In January 2014, Sanofi announced a partnership with Fraunhofer-Gesellschaft, a leading research institute for the creation of a natural product center of excellence to accelerate the discovery and development of new therapies to treat infectious diseases. Under the agreement, Sanofi and Fraunhofer IME (Institute for Molecular Biology and Applied Ecology) will collaborate to identify and optimize novel naturally occurring chemical or biological compounds, mainly in the field of infectious diseases. The approach may also be extended to other indications such as diabetes, pain, and rare diseases, where natural products-derived substances have proven to play an important role in treatment and disease prevention. Sanofi will share its strain collection, consisting of over a hundred thousand different microorganisms, with Fraunhofer, and in addition offer its expertise in anti-infective research.

In November 2013, Roche and Polyphor, a Swiss company specializing in macrocycle drug development, formed an exclusive worldwide license agreement to develop and commercialize Polyphor’s investigational macrocycle antibiotic, POL7080, for patients with bacterial infections caused by Pseudomonas aeruginosa, a drug-resistant microbe. The deal included an upfront payment of CHF 35 million ($37 million) to Polyphor as well as payments upon reaching certain development, regulatory, and commercial milestones, potentially up to CHF 465 million ($495 million). In addition, Polyphor is entitled to receive tiered double-digit royalties on product sales. Polyphor will retain the option to co-promote an inhaled formulation of POL7080 in Europe.

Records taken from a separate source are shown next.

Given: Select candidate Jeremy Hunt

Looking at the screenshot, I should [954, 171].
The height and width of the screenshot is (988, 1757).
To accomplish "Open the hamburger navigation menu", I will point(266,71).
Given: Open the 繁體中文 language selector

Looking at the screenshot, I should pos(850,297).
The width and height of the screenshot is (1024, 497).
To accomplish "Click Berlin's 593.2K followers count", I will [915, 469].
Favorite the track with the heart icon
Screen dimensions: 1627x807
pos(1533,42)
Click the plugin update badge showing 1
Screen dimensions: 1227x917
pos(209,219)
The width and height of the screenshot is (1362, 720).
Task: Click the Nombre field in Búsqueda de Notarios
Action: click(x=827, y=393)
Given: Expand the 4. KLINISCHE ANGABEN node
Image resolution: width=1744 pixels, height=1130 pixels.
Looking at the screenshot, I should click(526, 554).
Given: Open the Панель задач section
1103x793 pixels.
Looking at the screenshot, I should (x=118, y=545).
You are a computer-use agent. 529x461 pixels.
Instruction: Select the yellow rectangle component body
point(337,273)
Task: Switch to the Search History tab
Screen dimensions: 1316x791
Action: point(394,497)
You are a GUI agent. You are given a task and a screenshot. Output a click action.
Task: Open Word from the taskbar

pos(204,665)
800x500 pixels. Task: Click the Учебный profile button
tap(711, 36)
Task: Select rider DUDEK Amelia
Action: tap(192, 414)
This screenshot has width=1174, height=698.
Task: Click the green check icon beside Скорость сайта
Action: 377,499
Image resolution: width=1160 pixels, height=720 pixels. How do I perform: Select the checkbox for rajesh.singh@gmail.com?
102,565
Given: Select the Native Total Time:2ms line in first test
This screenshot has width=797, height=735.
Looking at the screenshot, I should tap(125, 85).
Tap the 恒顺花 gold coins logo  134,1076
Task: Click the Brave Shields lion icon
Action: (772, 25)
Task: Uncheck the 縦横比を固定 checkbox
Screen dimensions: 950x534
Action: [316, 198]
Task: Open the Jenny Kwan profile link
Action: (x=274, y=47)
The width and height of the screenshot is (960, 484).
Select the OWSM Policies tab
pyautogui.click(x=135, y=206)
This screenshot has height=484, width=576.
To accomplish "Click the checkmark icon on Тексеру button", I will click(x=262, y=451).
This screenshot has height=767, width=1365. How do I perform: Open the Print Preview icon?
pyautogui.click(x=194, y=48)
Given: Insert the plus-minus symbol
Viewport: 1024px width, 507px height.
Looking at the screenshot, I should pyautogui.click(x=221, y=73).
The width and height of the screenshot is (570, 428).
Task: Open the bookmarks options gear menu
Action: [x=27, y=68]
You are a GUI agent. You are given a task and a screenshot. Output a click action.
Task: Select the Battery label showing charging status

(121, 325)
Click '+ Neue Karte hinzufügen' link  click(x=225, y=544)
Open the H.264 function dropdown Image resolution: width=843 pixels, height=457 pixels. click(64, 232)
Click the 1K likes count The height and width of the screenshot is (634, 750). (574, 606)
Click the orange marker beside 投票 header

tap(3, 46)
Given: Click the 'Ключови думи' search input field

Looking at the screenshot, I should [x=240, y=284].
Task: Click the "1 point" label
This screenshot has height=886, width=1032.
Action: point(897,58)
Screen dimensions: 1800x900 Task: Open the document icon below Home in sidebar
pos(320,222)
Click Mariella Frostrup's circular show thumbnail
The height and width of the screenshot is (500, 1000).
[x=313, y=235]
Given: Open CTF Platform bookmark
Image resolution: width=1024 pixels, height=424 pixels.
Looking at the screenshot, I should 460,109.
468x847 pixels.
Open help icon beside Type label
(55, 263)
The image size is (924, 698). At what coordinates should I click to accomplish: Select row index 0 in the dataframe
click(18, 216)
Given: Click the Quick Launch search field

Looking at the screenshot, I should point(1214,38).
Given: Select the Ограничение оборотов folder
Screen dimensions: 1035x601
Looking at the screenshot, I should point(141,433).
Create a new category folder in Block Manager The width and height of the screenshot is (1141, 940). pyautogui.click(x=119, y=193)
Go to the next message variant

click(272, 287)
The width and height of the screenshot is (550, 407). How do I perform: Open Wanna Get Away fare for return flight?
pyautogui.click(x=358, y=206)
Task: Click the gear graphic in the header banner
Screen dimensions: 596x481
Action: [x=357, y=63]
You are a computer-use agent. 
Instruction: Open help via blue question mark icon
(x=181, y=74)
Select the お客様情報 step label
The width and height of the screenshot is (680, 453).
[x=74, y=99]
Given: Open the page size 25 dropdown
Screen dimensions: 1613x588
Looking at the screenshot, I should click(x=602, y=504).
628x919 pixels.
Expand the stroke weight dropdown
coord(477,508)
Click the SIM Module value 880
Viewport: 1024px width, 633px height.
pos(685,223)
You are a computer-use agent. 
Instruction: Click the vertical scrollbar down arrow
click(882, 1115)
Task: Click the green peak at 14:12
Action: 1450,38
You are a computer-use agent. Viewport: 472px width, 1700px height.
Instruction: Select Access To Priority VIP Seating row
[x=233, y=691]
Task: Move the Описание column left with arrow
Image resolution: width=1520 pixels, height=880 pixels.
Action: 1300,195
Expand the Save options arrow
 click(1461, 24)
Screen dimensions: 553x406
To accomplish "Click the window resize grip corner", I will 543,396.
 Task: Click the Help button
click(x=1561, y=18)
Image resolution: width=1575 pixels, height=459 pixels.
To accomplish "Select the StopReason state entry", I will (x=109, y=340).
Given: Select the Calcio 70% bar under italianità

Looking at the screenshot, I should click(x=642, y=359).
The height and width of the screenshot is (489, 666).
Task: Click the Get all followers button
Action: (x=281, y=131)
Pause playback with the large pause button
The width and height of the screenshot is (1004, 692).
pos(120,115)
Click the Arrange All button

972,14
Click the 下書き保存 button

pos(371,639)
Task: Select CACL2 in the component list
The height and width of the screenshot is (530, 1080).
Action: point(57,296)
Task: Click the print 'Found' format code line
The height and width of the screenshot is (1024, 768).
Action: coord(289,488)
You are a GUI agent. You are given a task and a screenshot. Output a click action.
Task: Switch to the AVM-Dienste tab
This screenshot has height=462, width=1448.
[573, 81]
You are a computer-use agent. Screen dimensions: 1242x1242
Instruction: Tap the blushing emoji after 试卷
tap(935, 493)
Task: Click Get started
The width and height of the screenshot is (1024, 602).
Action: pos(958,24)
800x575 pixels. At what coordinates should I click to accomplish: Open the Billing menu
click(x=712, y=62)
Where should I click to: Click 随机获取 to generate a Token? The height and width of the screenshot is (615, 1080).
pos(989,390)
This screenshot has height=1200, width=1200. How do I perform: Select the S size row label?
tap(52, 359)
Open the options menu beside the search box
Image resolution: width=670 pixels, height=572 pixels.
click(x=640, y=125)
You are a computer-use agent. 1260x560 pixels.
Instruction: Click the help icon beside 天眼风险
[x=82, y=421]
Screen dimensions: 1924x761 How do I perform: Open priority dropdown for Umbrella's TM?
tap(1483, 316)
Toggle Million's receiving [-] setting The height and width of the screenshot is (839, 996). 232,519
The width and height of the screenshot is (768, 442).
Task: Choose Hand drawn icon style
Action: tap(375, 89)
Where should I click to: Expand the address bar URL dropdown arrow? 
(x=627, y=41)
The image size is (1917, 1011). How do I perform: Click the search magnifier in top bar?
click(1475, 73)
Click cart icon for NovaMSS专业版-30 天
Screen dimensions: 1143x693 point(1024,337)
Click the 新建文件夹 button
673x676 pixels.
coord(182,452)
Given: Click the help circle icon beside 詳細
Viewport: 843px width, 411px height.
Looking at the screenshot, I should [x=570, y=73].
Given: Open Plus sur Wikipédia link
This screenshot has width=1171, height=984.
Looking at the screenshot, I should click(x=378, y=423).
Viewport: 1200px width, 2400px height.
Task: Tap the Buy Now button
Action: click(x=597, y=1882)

In February 2014, more than 30 European universities, research institutes, and companies, led by GlaxoSmithKline (GSK) and Uppsala University joined forces in a six-year program supported by Europe’s Innovative Medicines Initiative (IMI) to develop novel antibiotics against Gram-negative pathogens in a project called ENABLE (European Gram-Negative Antibacterial Engine), including open calls for candidates outside the consortium. The IMI, a research partnership between the European Commission and major pharmaceutical companies (through EFPIA, the European Federation of Pharmaceutical Industries and Associations) launched New Drugs for Bad Bugs (ND4BB), a series of projects to target the bottlenecks in the development and effective use of novel antibiotics. The ENABLE project, the third within the ND4BB series, spans 13 countries and brings together 32 partners with the goal to establish an anti-bacterial drug discovery platform for the progression of research programs through discovery and Phase I clinical trials. A preliminary portfolio of programs will be expanded through open calls to create a full development pipeline, with the ultimate goal to complete Phase I clinical trials of at least one novel anti-bacterial for Gram-negative infections by 2019. GSK, AstraZeneca, Sanofi, Basilea Pharmaceutica, and Janssen are among the companies in the ND4BB initiative. ND4BB is part of the “Action Plan Against the Rising Threats from Antimicrobial Resistance” adopted by the European Commission in response to the European Parliament’s resolution to establish an European Union-wide plan to combat antimicrobial resistance.